I am teaching an Introduction to Marketing course to our Executive MBAs in the Fall (i.e., Fall 2024) and an honors Marketing Research course to our undergraduates in the Spring (i.e., Spring 2025). 

Introduction to Marketing (2 sections) | MBAE 60500

Semester: Fall

Offered: 2024

The course is designed to introduce you to the fundamental aspects of marketing: How organizations discover and translate target audiences’ needs and wants into strategies for providing compelling value propositions that maximize organizational objectives. 

After completing this course, you should be able to:

1. Explain and define the discipline of marketing and its key concepts.

2. Explain and use conceptual frameworks for understanding marketing phenomena.

3. Analyze how trends and environmental factors influence marketing strategy.

4. Bring a consumer perspective to business situations.

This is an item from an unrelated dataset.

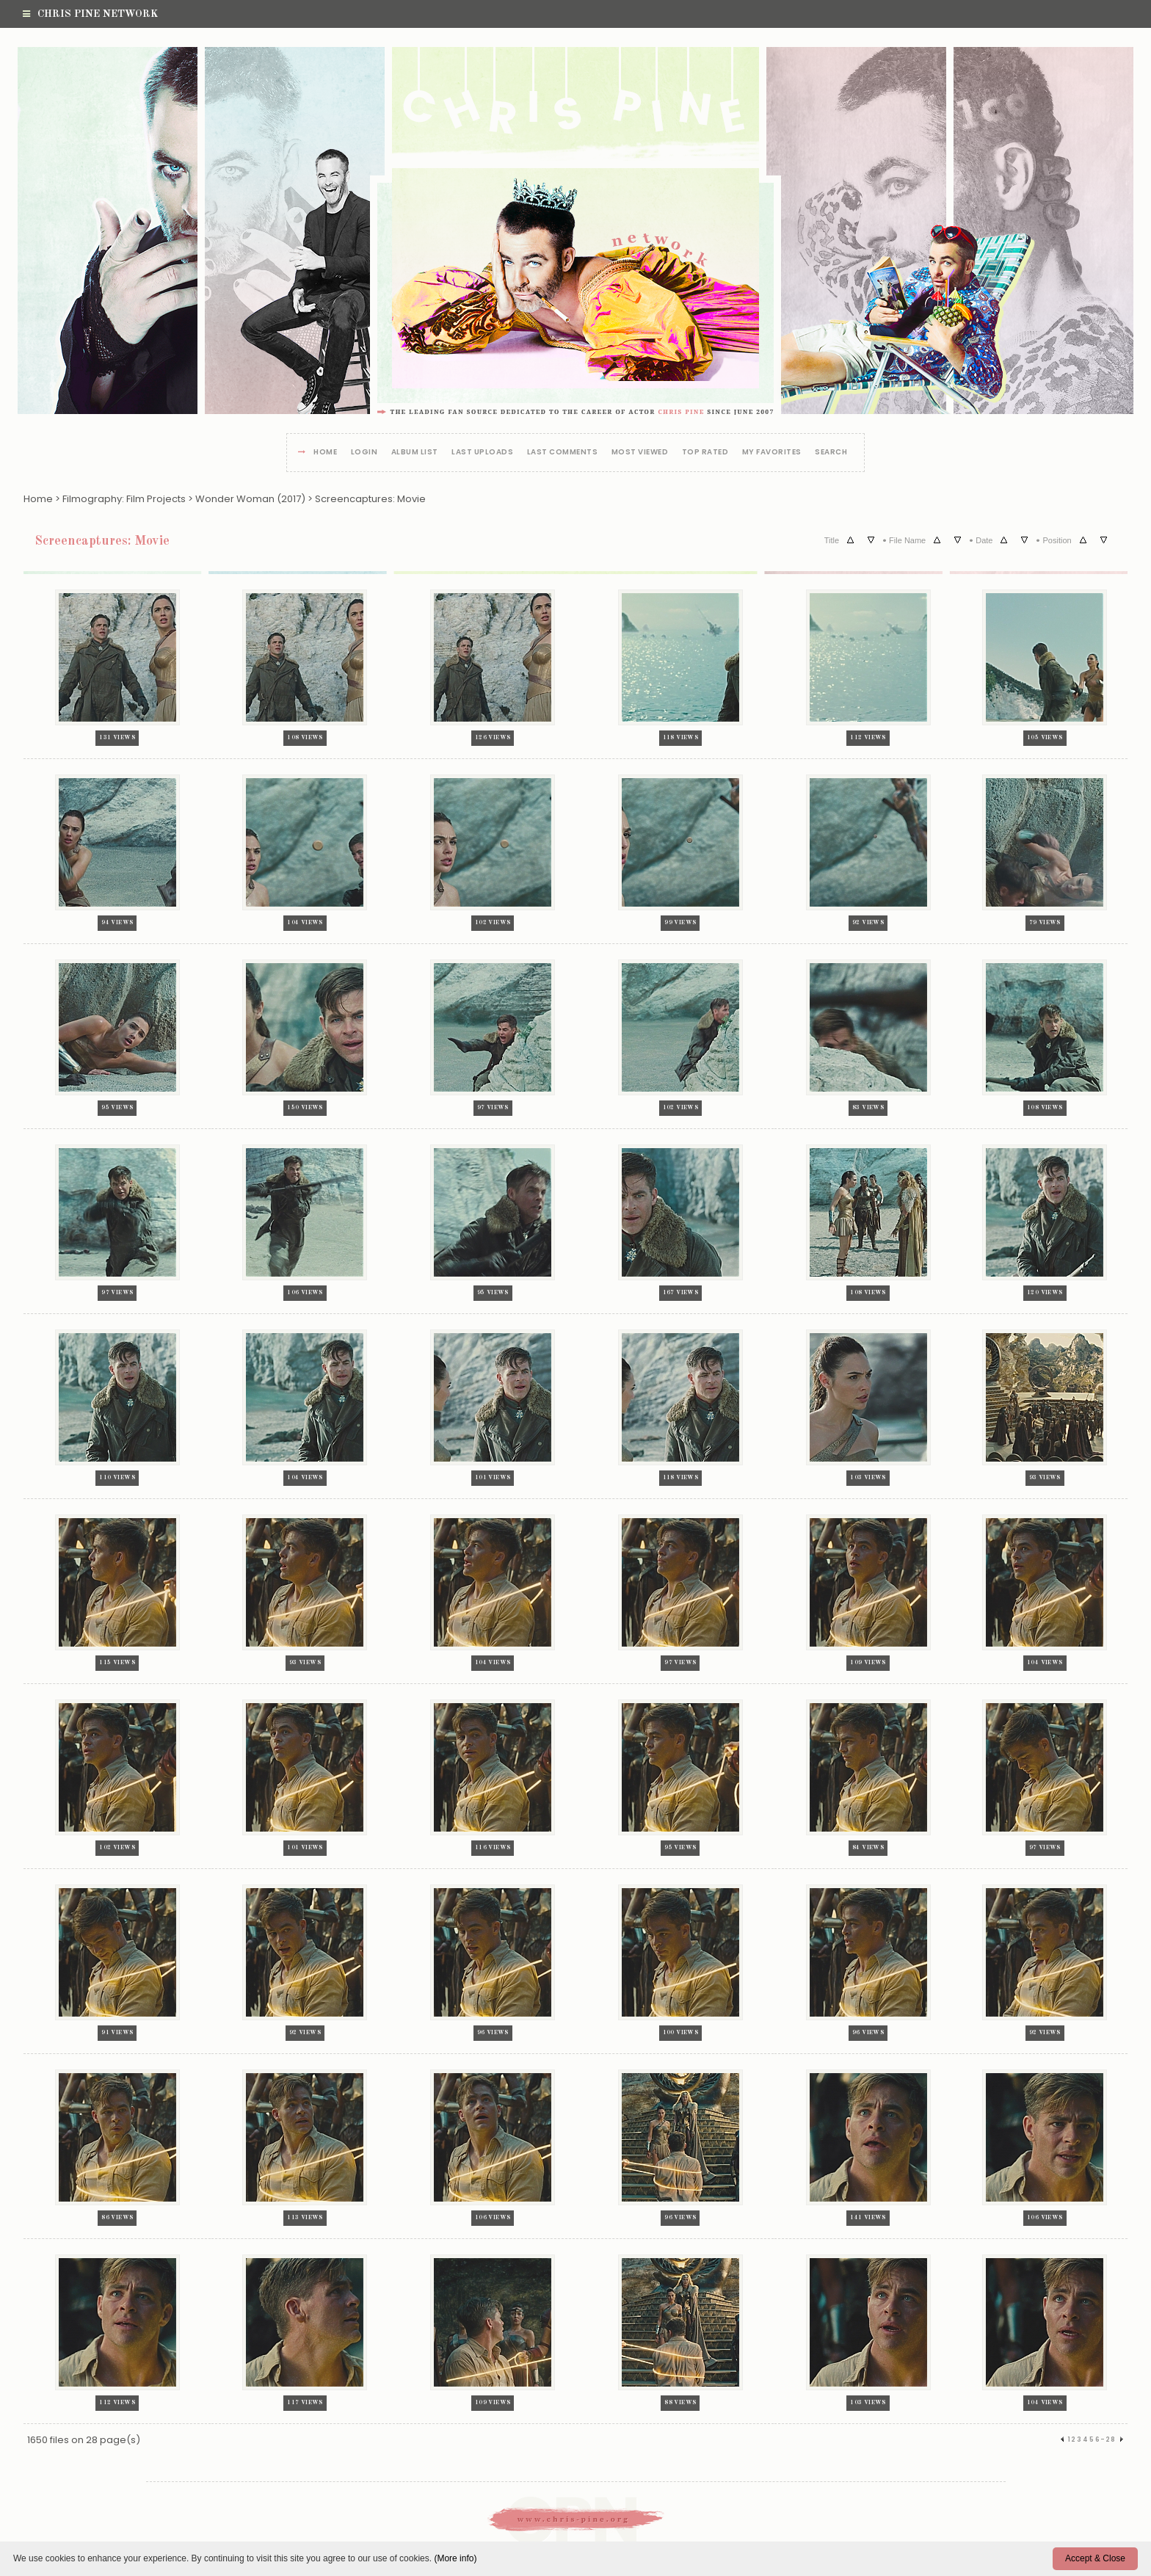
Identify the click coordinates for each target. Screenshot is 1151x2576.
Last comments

The course will require you to analyze and synthesize a great deal of information. It will expose you to many different concepts, ideas, and terminologies. The class sessions will include lectures, case studies, and class exercises (including managing a company as part of a simulation game). The lectures will emphasize key concepts and provide guidance in applying these concepts to practical situations.

Marketing Research (2 sections) | MARK 30120 & MDMK 30120

Semester: Spring

Offered: 2025

Market information is critical for firms. Without it, organizations operate blindly and the likelihood of misinformed and erroneous decisions is greatly increased. Accordingly, the goal of the course is to inform you how to engage in market research. The role of "uncertainty" will be highlighted throughout the course and how marketing research can decrease or increase the amount of uncertainty facing the decision maker. 

I've focused the course around a set of core marketing research topics important in getting you ready to interpret, challenge, and use marketing research in managerial decision-making. The course will expose you to many different marketing research-related concepts, ideas, and terminology. For many topics, we will have a (more or less) technical lecture to introduce the topic and then use an example(s) or case study (often involving data) to reinforce the topic. We'll follow this up with application assignments in which you will do exercises and/or analyze data sets using methods of analysis that can be applied to increase understanding and make business decisions.

Topics covered include, but are not limited to, survey design, t-tests, ANOVA, OLS regression, cluster analysis, perceptual mapping, conjoint analysis, logistic regression, A/B testing, topic models, and exploratory and observational research method.

We will use RStudio for many of the assignments and exercises.